BARTOLO prend la tête de Figaro, regarde par-dessus, le pousse violemment, et va derrière les Amans écouter leur conversation.
LE COMTE, bas, à Rosine
Et quant à votre lettre, je me suis trouvé tantôt dans un tel embarras pour rester ici…
FIGARO, de loin, pour avertir
Hem!.. hem!..
LE COMTE
Désolé de voir encore mon déguisement inutile…

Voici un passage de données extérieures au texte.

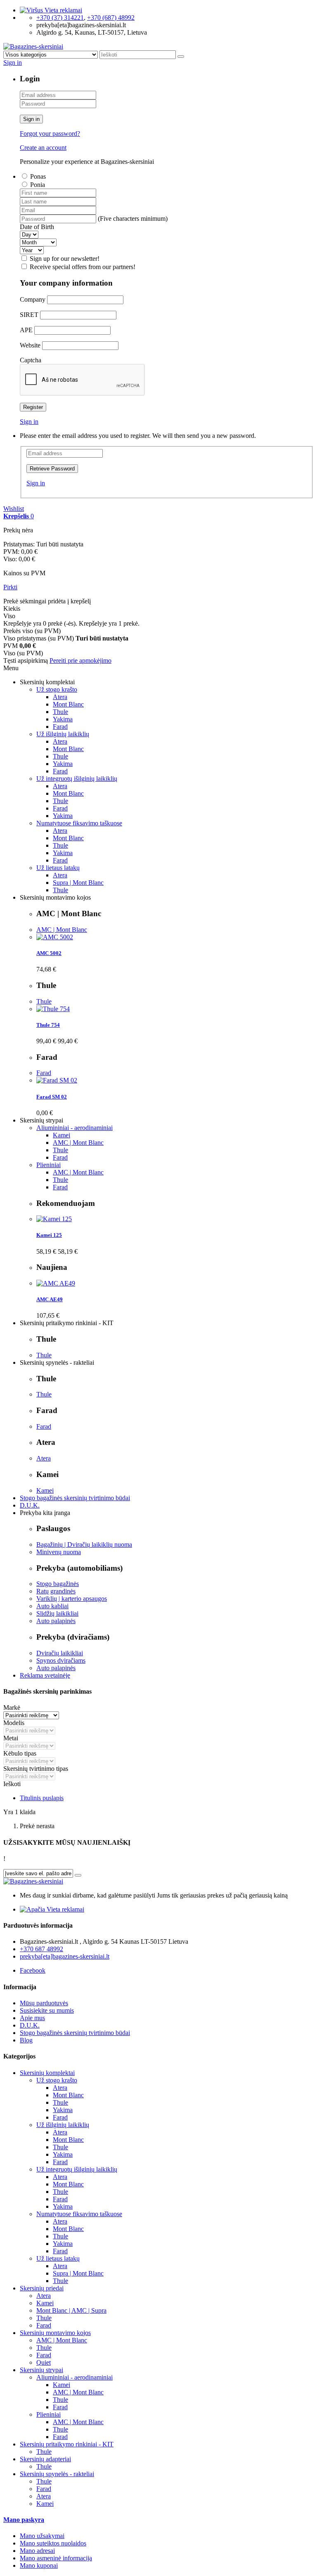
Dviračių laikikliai (59, 1653)
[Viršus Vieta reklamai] (51, 10)
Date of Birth (37, 226)
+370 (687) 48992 (111, 17)
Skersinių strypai (41, 2369)
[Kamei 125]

BARTOLO, passant entre eux deux
Votre déguisement inutile!
ROSINE, effrayée
Ah!..
BARTOLO
Fort bien, Madame, ne vous gênez pas. Comment! sous mes yeux même, en ma présence, on m'ose outrager de la sorte!
LE COMTE
Qu'avez-vous donc, Seigneur?
BARTOLO
Perfide Alonzo132!
LE COMTE
Seigneur Bartholo, si vous avez souvent des lubies comme celle dont le hasard me rend témoin, je ne suis plus étonné de l'éloignement que Mademoiselle a pour devenir votre femme.
ROSINE
Sa femme! Moi! Passer mes jours auprès d'un vieux jaloux, qui, pour tout bonheur, offre à ma jeunesse un esclavage abominable!
BARTOLO
Ah! qu'est-ce que j'entends!
ROSINE
Oui, je le dis tout haut: je donnerai mon cœur et ma main à celui qui pourra m'arracher de cette horrible prison, où ma personne et mon bien sont retenus contre toutes les Loix.
(Rosine sort.)
SCENE XIII
BARTHOLO, FIGARO, LE COMTE
BARTOLO
La colère me suffoque.
LE COMTE
En effet, Seigneur, il est difficile qu'une jeune femme…
FIGARO
Oui, une jeune femme, et un grand âge; voilà ce qui trouble la tête d'un vieillard.
BARTOLO
Comment! lorsque je les prends sur le fait! Maudit Barbier! il me prend des envies…
FIGARO
Je me retire, il est fou.
LE COMTE
Et moi aussi; d'honneur, il est fou.
FIGARO
Il est fou, il est fou… (Ils sortent.)
SCENE XIV
BARTOLO. seul, les poursuit
Je suis fou! Infâmes suborneurs! émissaires du Diable, dont vous faites ici l'office, et qui puisse vous emporter tous… Je suis fou!.. Je les ai vus comme je vois ce pupitre… et me soutenir effrontément!.. Ah! il n'y a que Bazile qui puisse m'expliquer ceci. Oui, envoyons-le chercher. Holà, quelqu'un… Ah! j'oublie que je n'ai personne… Un voisin, le premier venu, n'importe. Il y a de quoi perdre l'esprit! il y a de quoi perdre l'esprit!
FIN DU TROISIÈME ACTE
…
Pendant l'Entracte, le Théâtre s'obscurcit; on entend un bruit d'orage, et l'Orchestre joue celui qui est gravé dans le Recueil de la Musique du Barbier.